Start at an early age if you want to teach children economic sense and sensibility.
Even children of four are aware of the power of money. If they ask for an ice cream and you reply that you don't have money on you, they will learn that they can't have what they want at that time.
Next time they'll first ask if you have money and only then ask for the ice cream.
A fiscally responsible parent should use this awareness to begin educating children about sound money management.
Children need to learn that money has to be earned by hard work and that it doesn't grow on trees. This shows them they need to make choices about how they spend it.
If children ask for chocolate and ice cream, tell them you have money for only one treat, and they should decide which they prefer.
As they get older and begin to get pocket money, they will soon learn they have to make spending choices.
Later you can introduce the concept of saving. Tell the children if they want an expensive toy they need to save their weekly pocket money until they have enough to buy it.
Managing money is all about making choices, and sometimes sacrifices. The sooner children learn this, the better.
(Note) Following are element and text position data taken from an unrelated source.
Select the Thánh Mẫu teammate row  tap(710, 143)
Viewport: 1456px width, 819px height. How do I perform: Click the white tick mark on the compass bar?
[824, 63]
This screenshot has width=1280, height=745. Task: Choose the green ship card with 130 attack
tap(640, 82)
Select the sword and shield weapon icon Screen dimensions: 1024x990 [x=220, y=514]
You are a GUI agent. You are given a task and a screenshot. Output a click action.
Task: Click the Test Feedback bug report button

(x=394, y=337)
Teenagers are notorious for their spending habits, but these years are critical. How teens channel their financial urges will usually determine how they manage their money as adults.
Children must respect the value of money, whether they earn it or it is given to them.
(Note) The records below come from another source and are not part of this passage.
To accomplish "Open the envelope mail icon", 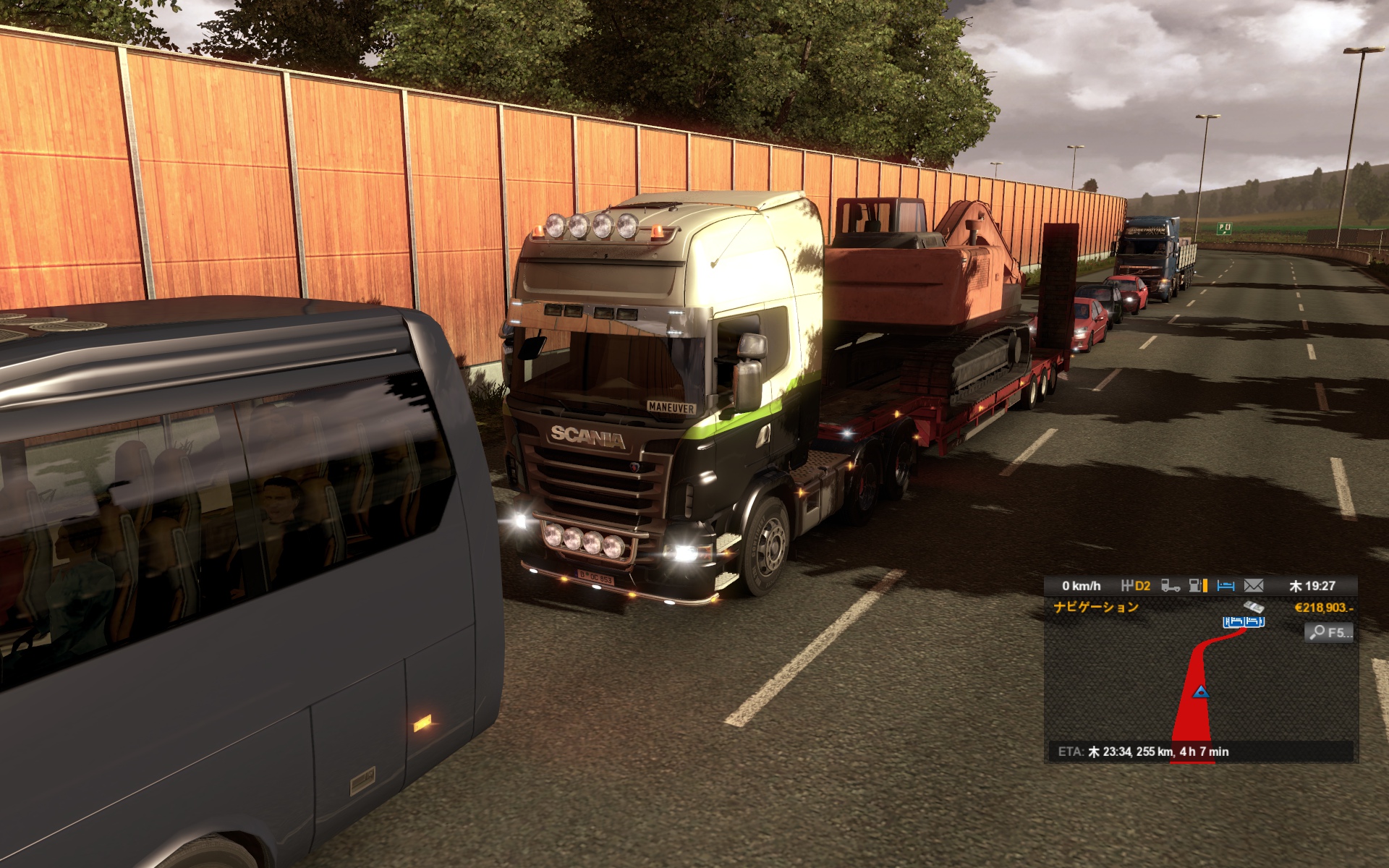I will 1254,585.
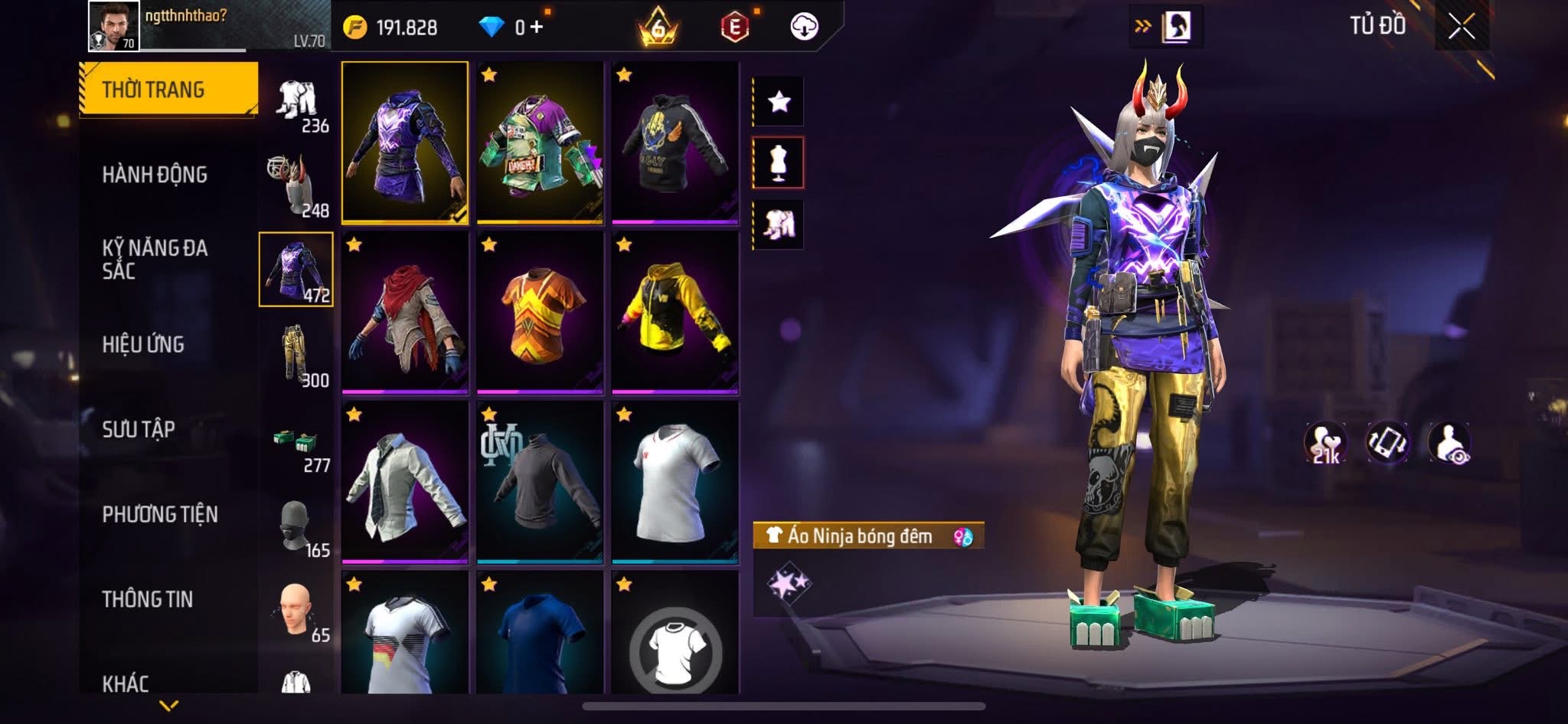
Task: Select the red scarf cloak top
Action: point(405,313)
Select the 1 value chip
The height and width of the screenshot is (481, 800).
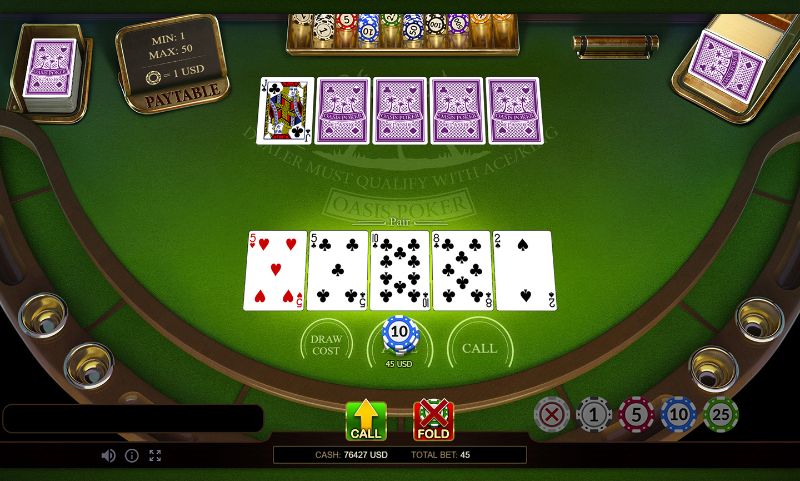point(594,413)
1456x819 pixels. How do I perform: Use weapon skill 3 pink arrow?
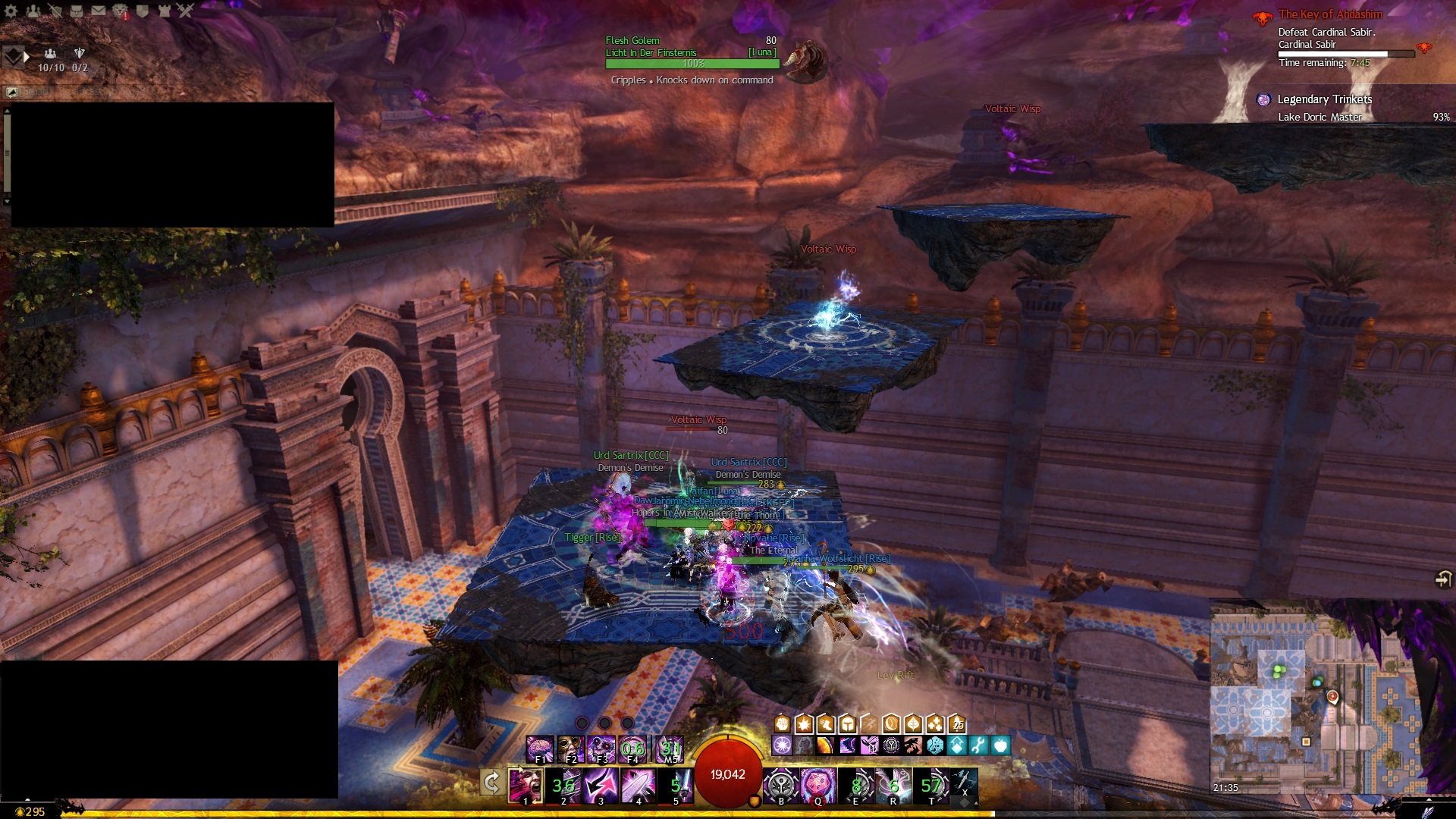click(x=601, y=785)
Even the most privileged children, who know they are destined to receive a large inheritance or are beneficiaries of a substantial trust fund - which means they will never need to work - need to know the power of money.
Part of the parents' role is to teach by example and make sure they are sending their children the right messages about money. Children need to see their parents paying bills, depositing money in savings accounts and giving to charity, if possible.
Give them practical examples so they learn to understand the concept of financial responsibilities. Make them pay their cellphone bill for a month or two and they will soon learn that instant gratification is costly and expenses need to be managed by a budget.
Financial responsibility is an important part of a child's education and is essential to their financial well-being as adults. But don't become so preoccupied with these responsibilities that they become a bone of contention.
If a child asks for an ice cream on a hot summer's day, give it gladly without preaching. After all, ice cream is one of the simple joys of childhood and money worries can wait awhile.